Esse trecho retirado do Manifesto Cripto-Anarquista explicita bem a expectativa geral em relação ao cenário otimista do poder transformador da chamada anarquia criptográfica. Esse cenário foi originado por uma série de indivíduos que lutaram para garantir alguma liberdade na internet e que expressavam uma voz única, anônima e poderosa.
Para citar alguns nomes relevantes podemos falar de Whitfield Diffie e a forma que ele inseriu chaves públicas de criptografia, criando um cenário em que cada indivíduo, e não o administrador da rede, é responsável por sua própria criptografia. Podemos citar David Chaum com o estabelecimento da relação entre moedas digitais e criptografia e Phil Zimmermann com o advento do PGP. Isso é claro sem falar dos cypherpunks que deram início a guerra cripto contra o estado. Todos esses indivíduos foram vitais para o clima geral que se estabelecia em torno dessas possibilidades de libertação.

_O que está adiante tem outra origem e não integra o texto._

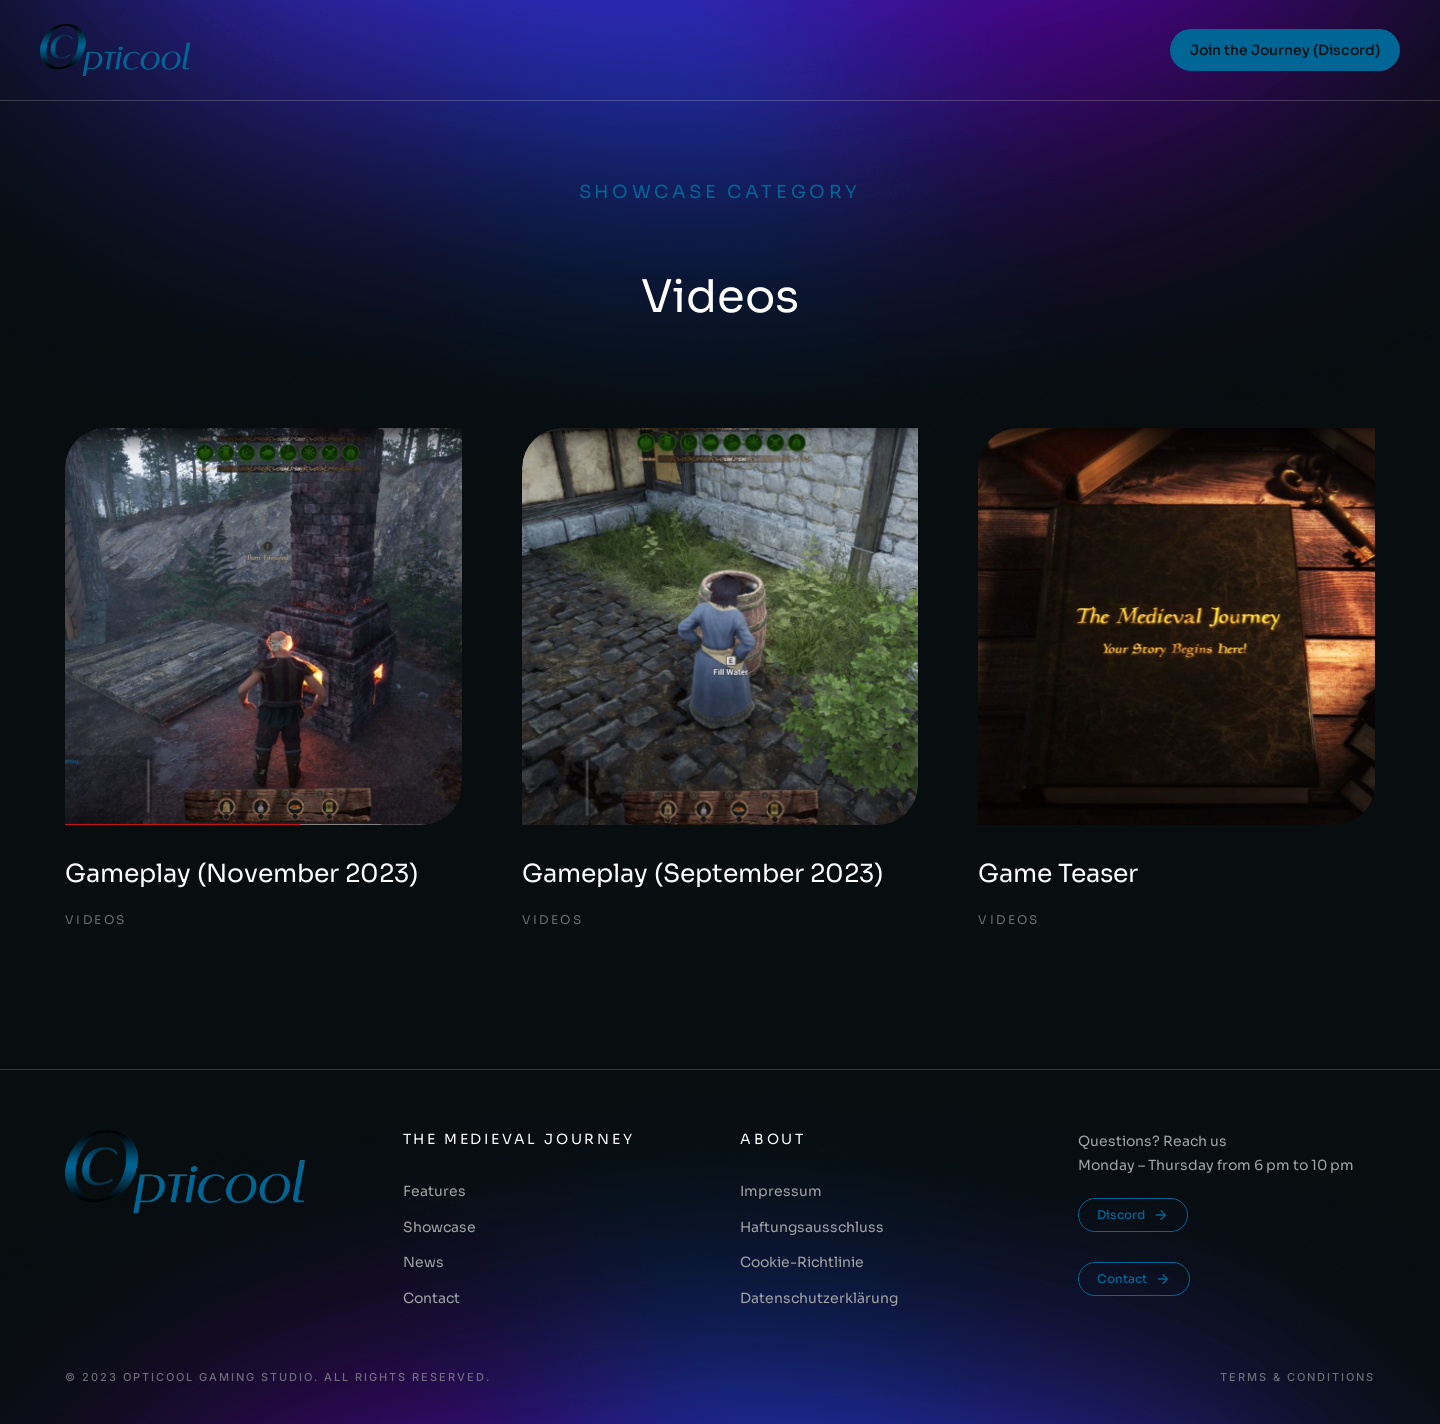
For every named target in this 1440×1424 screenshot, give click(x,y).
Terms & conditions (1297, 1377)
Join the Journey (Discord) (1285, 50)
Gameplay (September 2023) (702, 873)
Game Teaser (1058, 873)
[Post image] (263, 626)
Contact (1134, 1279)
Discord (1133, 1215)
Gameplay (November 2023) (241, 873)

Duas grandes moedas são precursoras do Bitcoin. A primeira delas é o DigiCash, baseado no já mencionado David Chaum e seu sistema de Assinatura Cega. Ele é análogo com o sistema do voto secreto. Nele, as pessoas votam em uma cédula e repassam para uma pessoa que não sabe seu conteúdo, mas que reconhece a legitimidade da assinatura do lado de fora do envelope. Então, o voto é repassado para um contador de votos que, sem saber quem foi o emissor do voto, irá contar os votos um por um. Assim, nem o conteúdo do voto nem o próprio voto podem ser ligados a um eleitor individual.
Ela falhou por alguns dos seguintes motivos possíveis. David Chaum acreditava em direitos autorais e portanto não podia levar sua moeda tão longe quanto poderia em outro cenário, com a produção livre. Precisava de autenticadores que exerciam papel de terceiro confiável, preservava o sistema existente e era baseado em um CEO. Todas essas vulnerabilidades que não estão presentes no Bitcoin.

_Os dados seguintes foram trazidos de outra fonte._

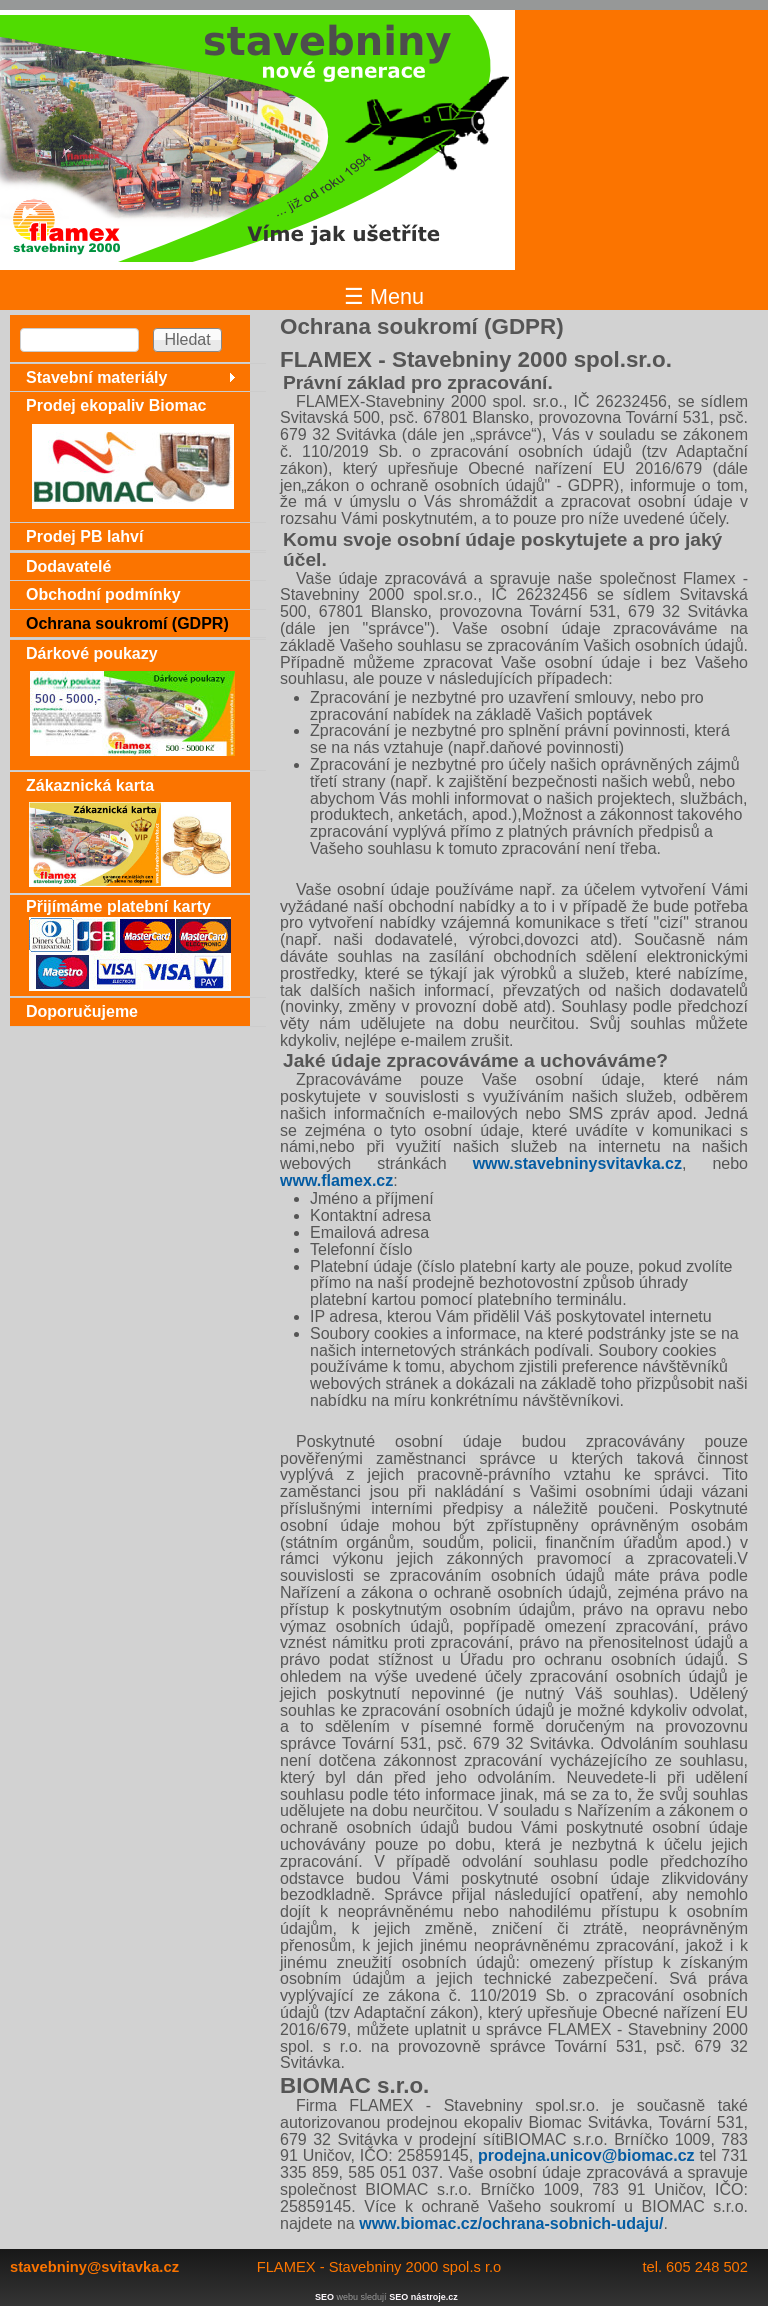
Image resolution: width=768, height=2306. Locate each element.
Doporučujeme (82, 1011)
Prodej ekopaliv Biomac (116, 405)
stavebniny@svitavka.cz (94, 2267)
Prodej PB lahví (84, 536)
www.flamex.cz (336, 1180)
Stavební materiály (96, 377)
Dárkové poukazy (92, 653)
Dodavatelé (68, 566)
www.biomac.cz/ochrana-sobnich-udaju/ (511, 2223)
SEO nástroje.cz (423, 2297)
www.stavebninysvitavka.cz (577, 1163)
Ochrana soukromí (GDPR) (127, 623)
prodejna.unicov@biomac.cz (586, 2155)
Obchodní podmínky (103, 594)
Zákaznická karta (90, 785)
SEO (324, 2297)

O E-gold por sua vez foi criado pela Gold & Silver Reserve, tendo assumido a forma de um ouro digital que teria emissão limitada e preço livre. A moeda falhou em grande parte por causa da pressão dos reguladores em cima da mesma, bem como da grande centralização em torno do seu modelo de negócio.
Essas falhas, vulnerabilidades, erros de governança não estão presentes no Bitcoin. Ele se manifesta como uma moeda forte, segura e descentralizada, que não depende da situação legal de um conjunto estático de indivíduos para ser usada. Nem Satoshi Nakamoto poderia parar o Bitcoin. Mas, alguns governos vão tentar.
Governos e a Contra-Ofensiva
O governo atua por meio de propaganda: ligando as criptomoedas a crimes como terrorismo, resgates e tráfico de seres humanos de uma maneira que faz com que esses crimes pareçam ser os usos predominantes.
Ele atua também com o Uso da Força: Como o próprio estado é uma força institucionalizada, esta é sua estratégia final em situações em que a obediência não pode ser obtida de outras maneiras. E as criptomoedas são irremediavelmente desobedientes.
Seus métodos são o saque, os acordos com os obedientes, a proteção dos obedientes contra os concorrentes, tentativas de transformar as criptomoedas em dinheiro fiduciário (El Salvador te lembra alguma coisa?) e o uso de uma moeda digital que não use blockchain, nas palavras de Wendy McElroy:
“Isso permitirá uma inflação lucrativa e que o estado rastreie todas as transações de volta para um usuário []. […]
[…] O conflito entre dinheiro privado e dinheiro fiduciário persistirá porque os dois têm dinâmicas fundamentalmente antagônicas que se ameaçam. Um dos principais campos de batalha será a opinião pública. Nesse campo de batalha, o maior desafio que o mundo cripto enfrenta é convencer um número suficiente de pessoas a simplesmente dizer “não”.
Todas essas tentativas serão em vão. A revolução que se aproxima é uma revolução silenciosa, de esperanças crescentes e de uma crença no indivíduo inabalável. Viver essa revolução é uma honra para os vivos do presente assim como presenciar o advento da internet foi uma honra para os vivos do passado. Qual será sua postura diante dessa Revolução?